Publicado em 13/08/2023, às 06h30


A pergunta é recorrente: “Professor, como faço para treinar o meu discurso?”  Alguns emendam o que ouviram dizer: “Exercitar na frente do espelho é bom, né?”. Antes de dizer o que é recomendável ou não no preparo de uma apresentação, é oportuno esclarecer que qualquer método que dê resultado pode ser usado.

Esse talvez pareça um comentário sem muito sentido, mas entre as inúmeras lições que aprendi nesses quase 50 anos como professor de oratória há uma em especial: se o recurso utilizado pelo orador para exercitar suas apresentações funcionar, deve receber o carimbo de aprovado.

O espelho

Retomando o caso do espelho, por exemplo. Como regra geral, não aconselho a pessoa ensaiar seus discursos se valendo desse recurso. O orador se sente desconfortável, artificial, sem saber bem como agir. Fica em dúvida se olha para as mãos, para os pés, para a fisionomia, para os movimentos da boca.

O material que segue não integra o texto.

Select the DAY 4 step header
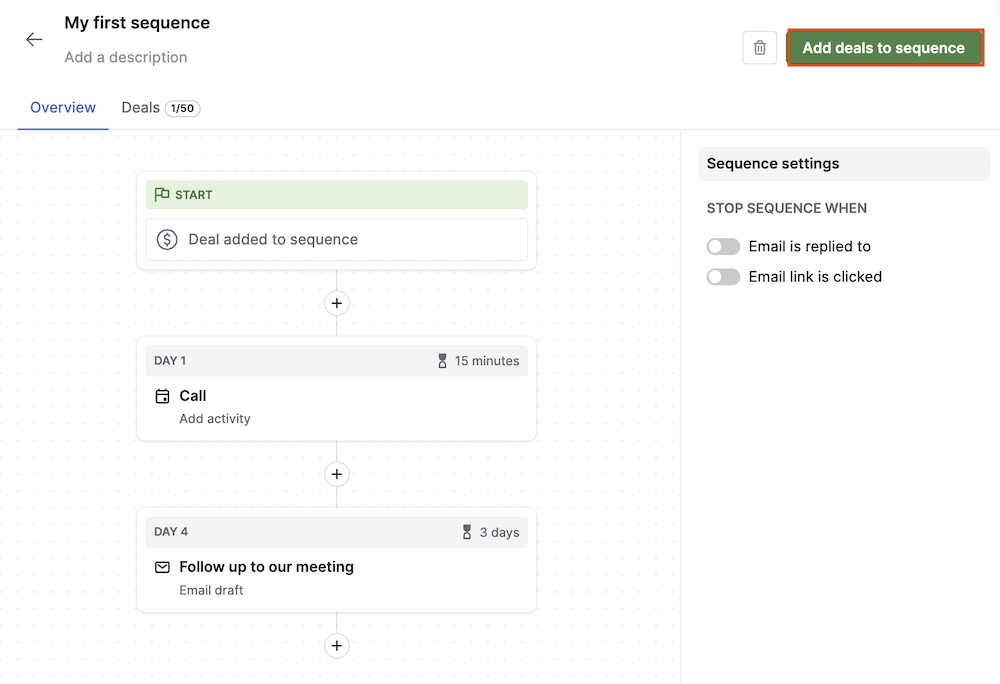 click(x=336, y=532)
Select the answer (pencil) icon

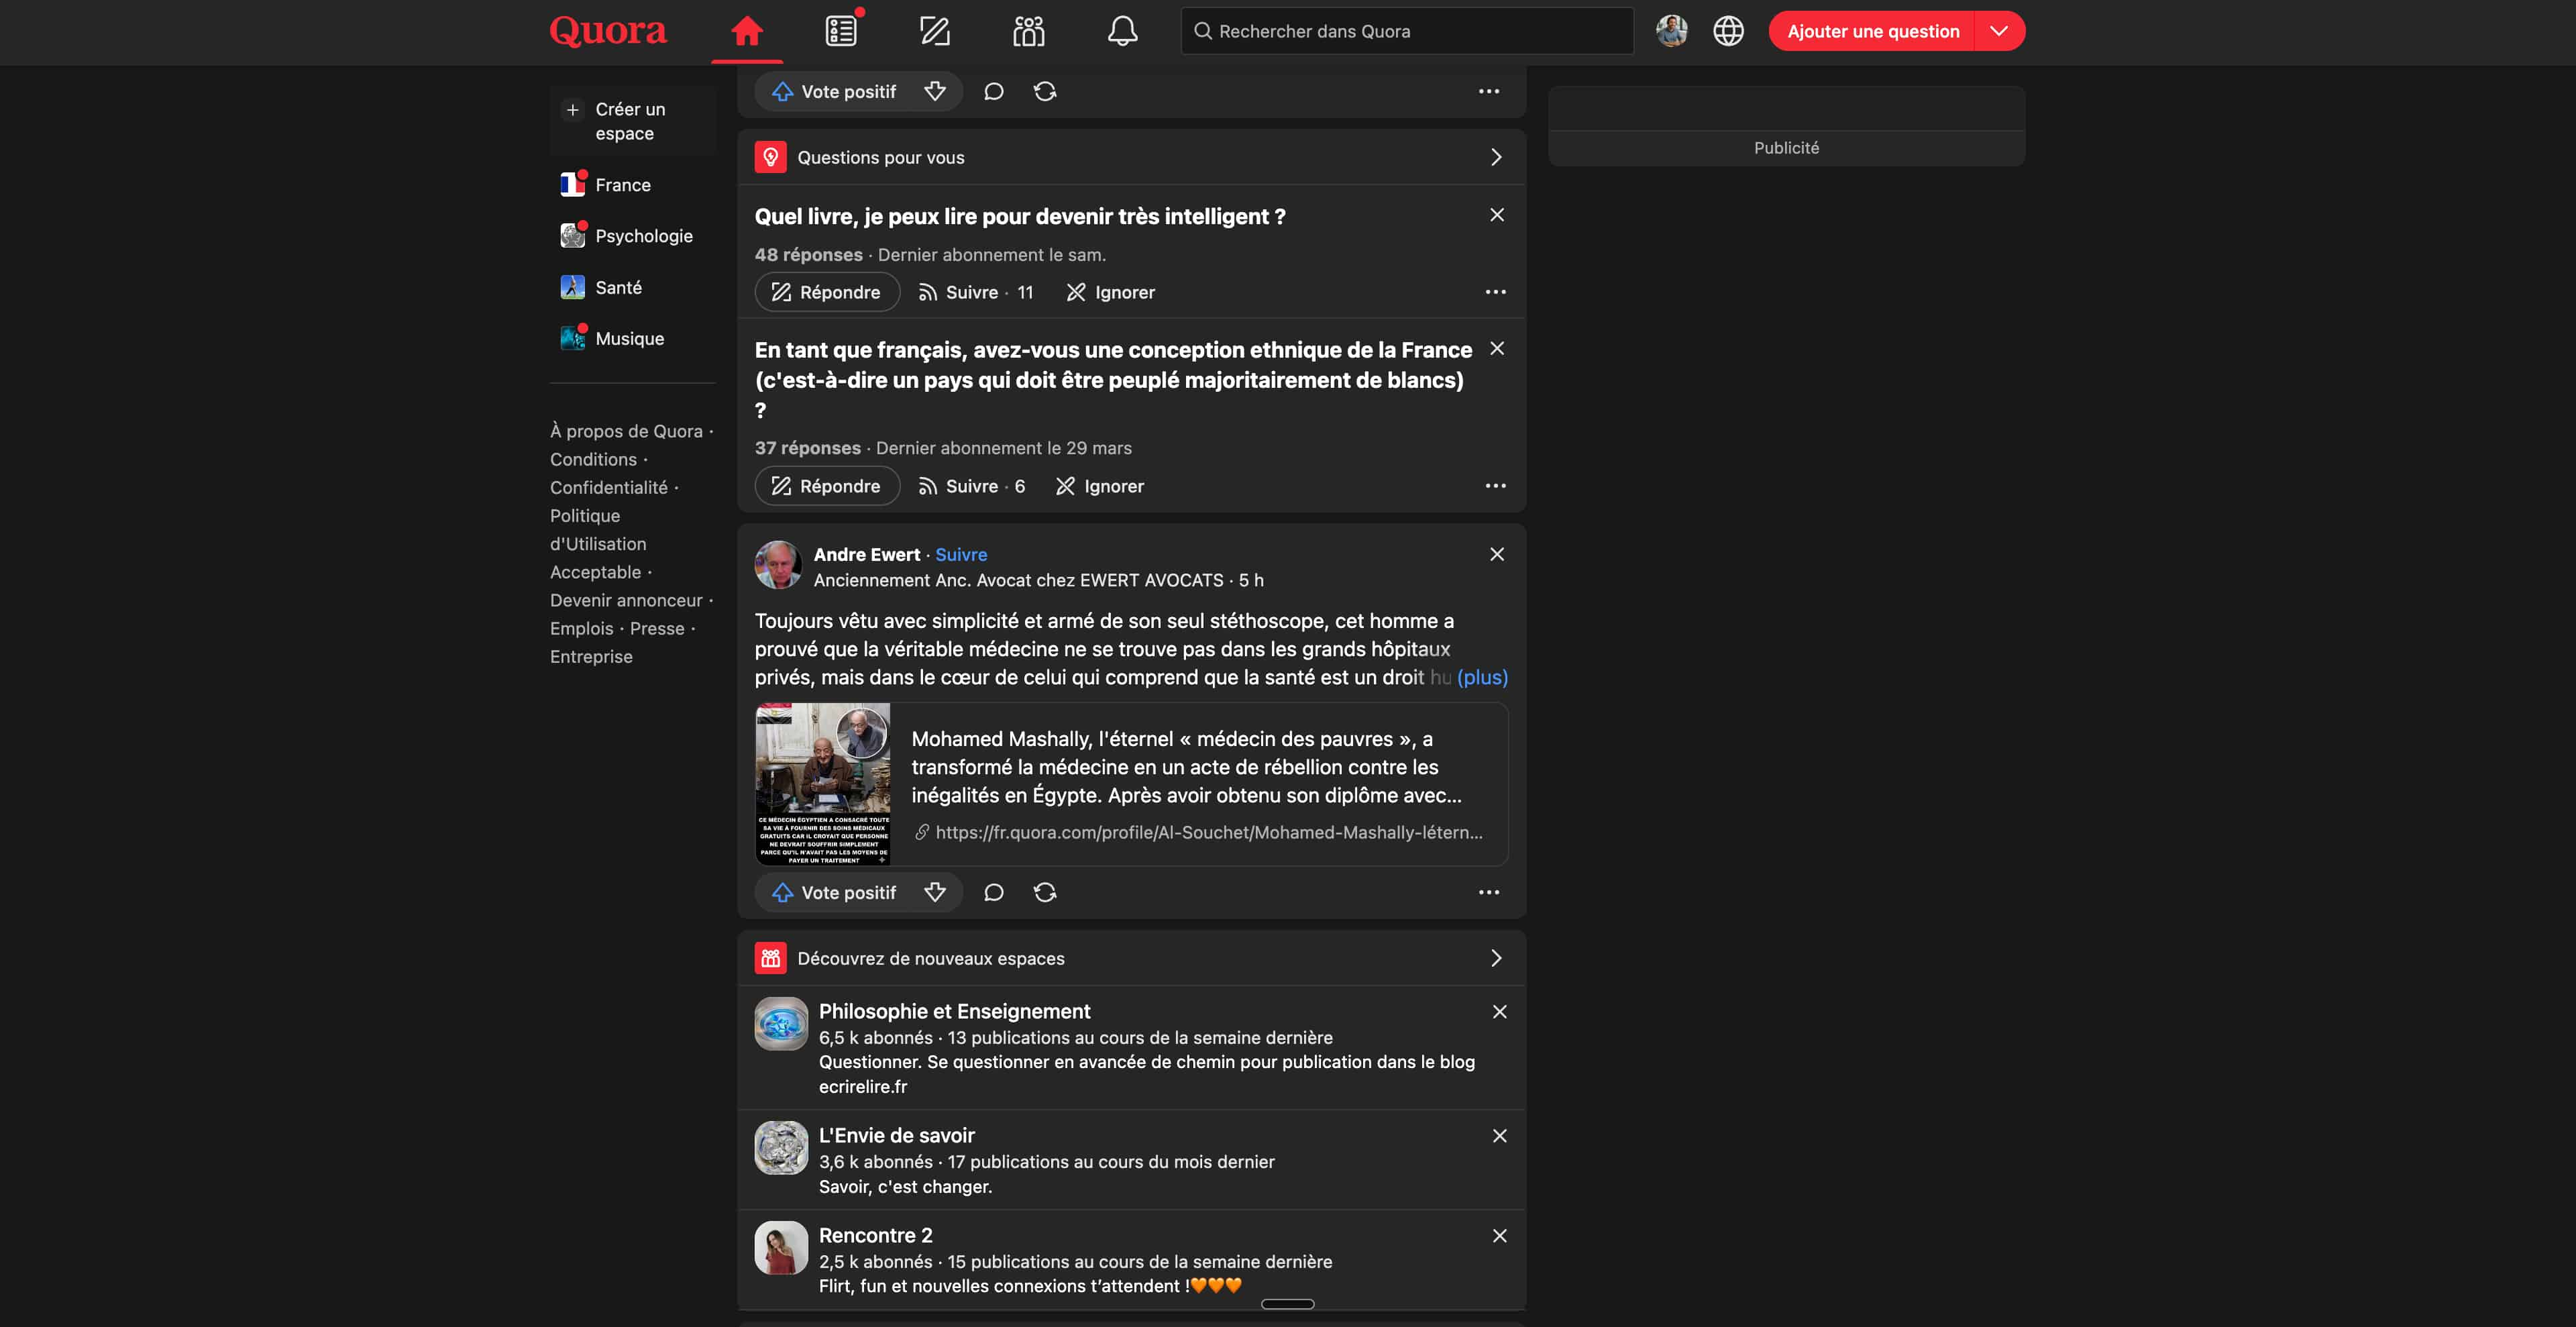pyautogui.click(x=934, y=31)
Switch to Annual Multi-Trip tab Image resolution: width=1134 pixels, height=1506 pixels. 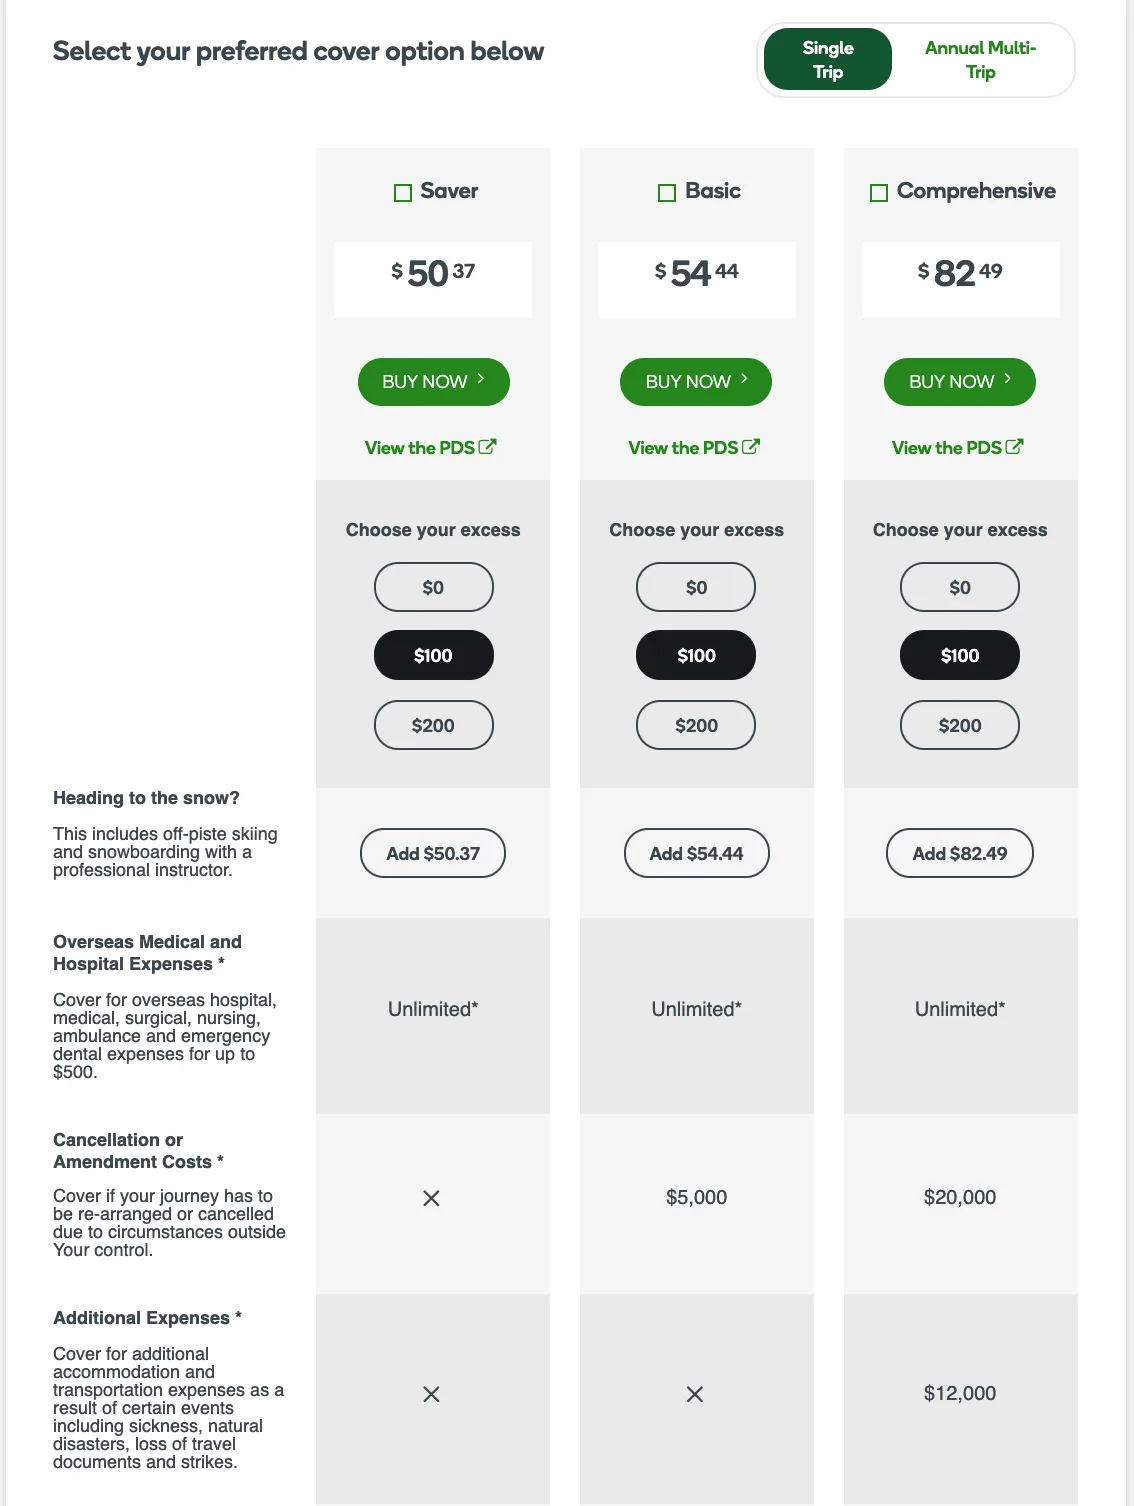point(980,60)

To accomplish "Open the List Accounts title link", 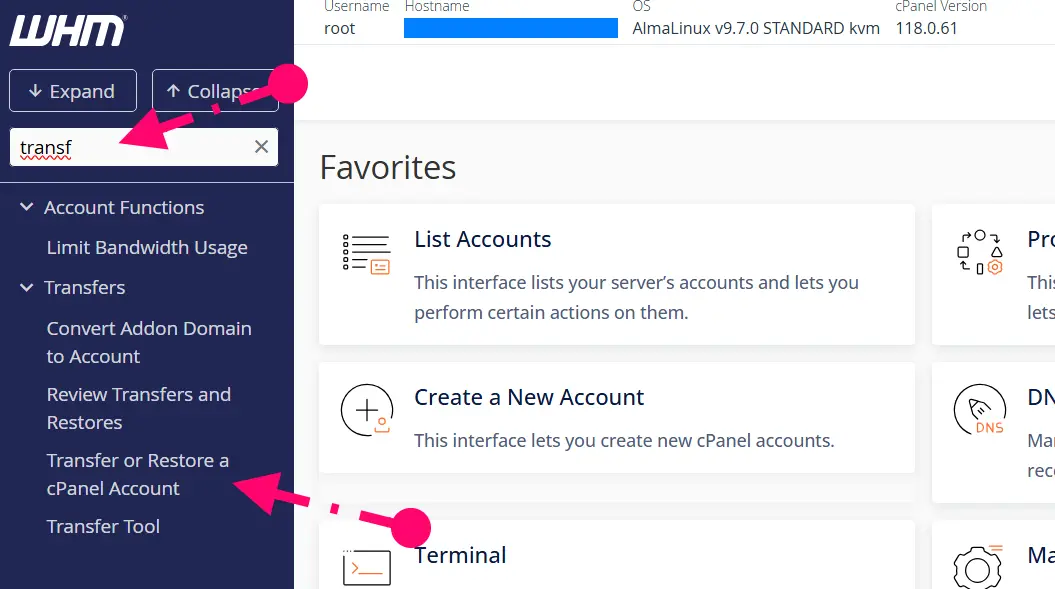I will [483, 240].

Enfim, acaba por se preocupar e por se distrair com detalhes que mais atrapalham que ajudam. Por outro lado, se alguém me diz que se sente muito bem falando na frente do espelho e que assim se prepara de forma mais eficiente para enfrentar a plateia, jamais digo a ele para interromper esse tipo de preparação.

Objeto na mão

Sobre a liberdade que cada um pode e deve ter, houve um caso bastante curioso. Recomendo sempre que uma pessoa só tenha um objeto na mão nas situações em que ele esteja no contexto da apresentação. Por exemplo, se o palestrante fala em pé segurando uma caneta, provavelmente seria uma atitude inadequada, pois, sem que haja algum propósito para isso, ela poderia se tornar um ruído e desviar a atenção dos ouvintes.

Por outro lado, se estivesse sentado atrás de uma mesa, a caneta seria recomendável para fazer anotações. Estaria dentro do contexto. Portanto, segurar microfone, laser pointer, passador de slides, ainda que ocupem todas as mãos, se tiverem utilidade, estarão bem contextualizados.

A exceção

Certa vez, entretanto, recebi um aluno que insistia em falar com uma caneta na mão. Era fluente e bastante comunicativo. Eu pedia para deixar as mãos livres, pois poderia atrapalhar a concentração da plateia. Ele deixava o objeto sobre a mesa e perdia totalmente o ritmo da exposição. Pegava a caneta novamente, e voltava a se expressar com desenvoltura.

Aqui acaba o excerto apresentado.